Once again historians are debating the difference between writing for the public and writing for themselvesHistorians in the News
Historians who get to make a living writing & researching have a fascinating job and that leads to those of us who are historians (including those who don’t work in the field, like me) having very interesting discussions. Lately, I’ve seen historians, particularly ones who work in academia, have a conversation that revolves around two distinct types of writing: writing for the public & academic writing. I wanted to share bits and pieces of this conversation, introducing readers to some neat historians in the process, and sharing my own thoughts as a young historian who doesn’t have a graduate degree but does a decent amount of public writing myself.

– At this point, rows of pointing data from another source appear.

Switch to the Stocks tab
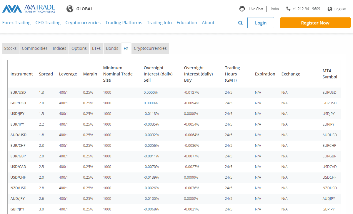Image resolution: width=353 pixels, height=214 pixels. (10, 48)
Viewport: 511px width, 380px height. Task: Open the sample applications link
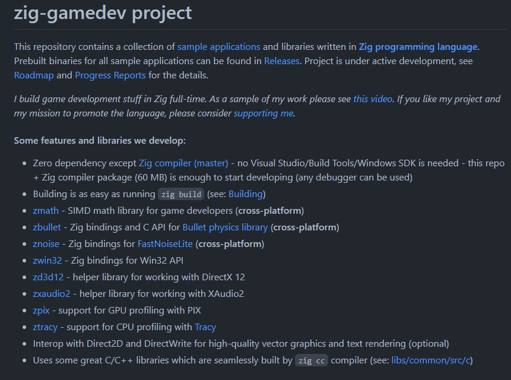coord(218,46)
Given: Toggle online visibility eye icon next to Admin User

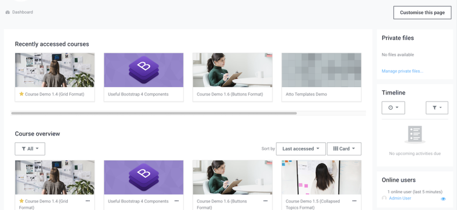Looking at the screenshot, I should pos(443,199).
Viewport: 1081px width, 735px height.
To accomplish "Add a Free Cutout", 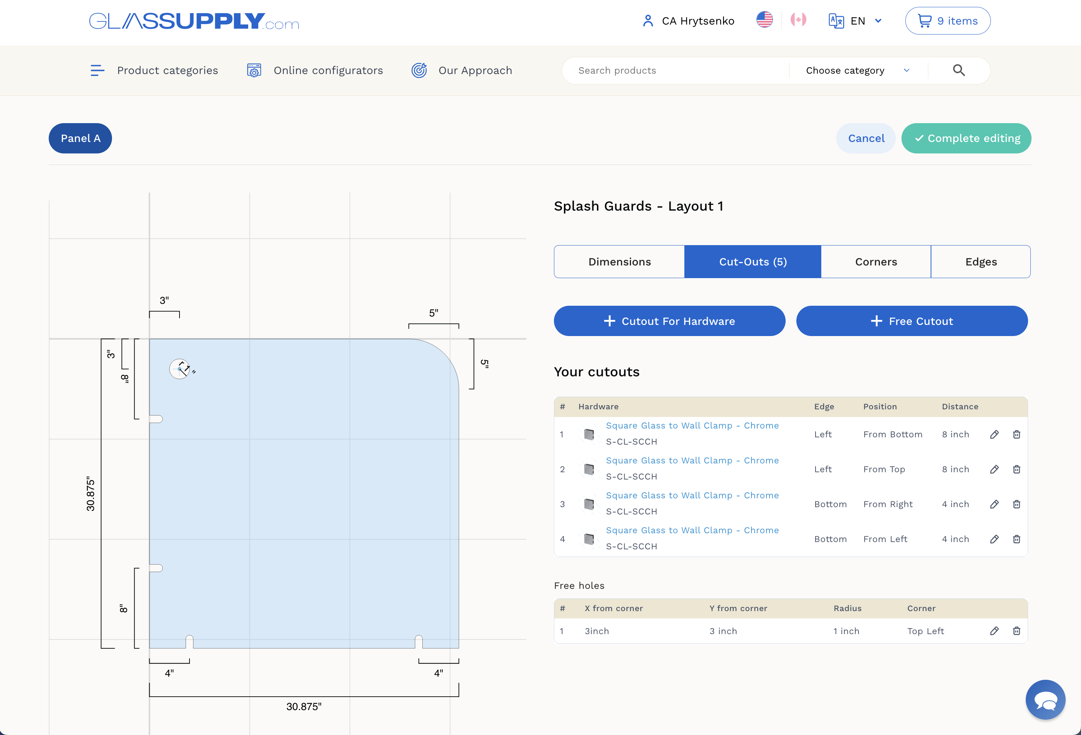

The tweet that I saw that as far as I can tell is the very beginning of this discussion (if nothing else it was reactions to this tweet that I saw that introduced me to this latest version of this conversation, which is one historians have been having for a while now) was a tweet by Josh Marshall (the editor & publisher of Talking Points Memo and the subject of the one of the best activist & historian articles I’ve ever read).

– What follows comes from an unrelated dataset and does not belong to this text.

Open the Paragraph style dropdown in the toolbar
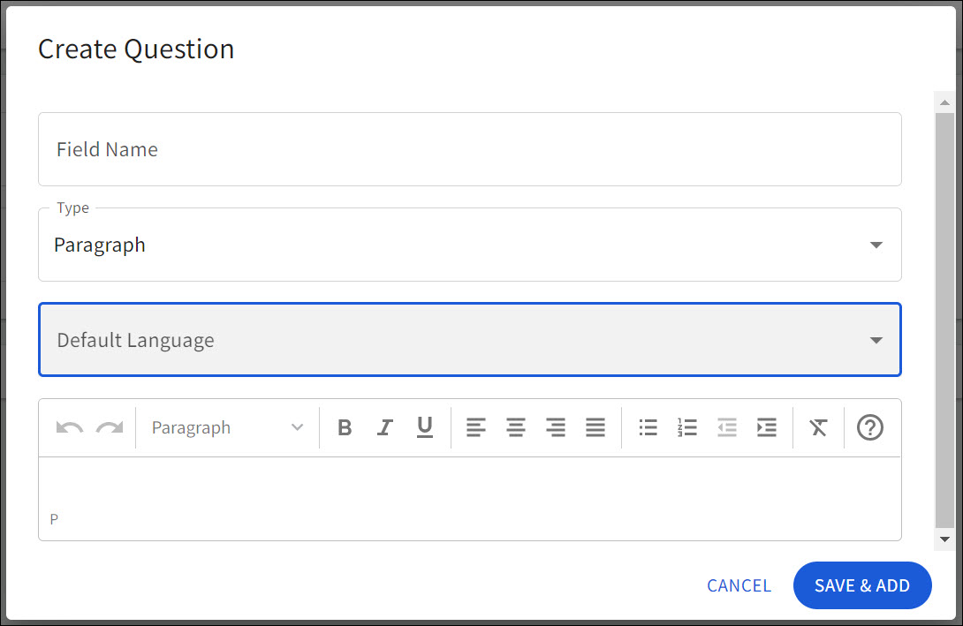pyautogui.click(x=226, y=427)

Other historians got involved as well, including Megan Kate Nelson (author of “Ruin Nation: Destruction and the American Civil War“), James T. Downs (editor & contributor to “Connexions Histories of Race & Sex in North America“), Karen L. Cox (who wrote an immensely educational book about the Daughters Of The Confederacy, entitled: “Dixie’s Daughters: The United Daughters of the Confederacy and the Preservation of Confederate Culture“) Danielle L. McGuire (“At the Dark End of the Street: Black Women, Rape and Resistance–a New History of the Civil Rights Movement from Rosa Parks to the Rise of Black Power“), & other fascinating historians whose work could & should be researched by anyone who ends up enjoying this article! ...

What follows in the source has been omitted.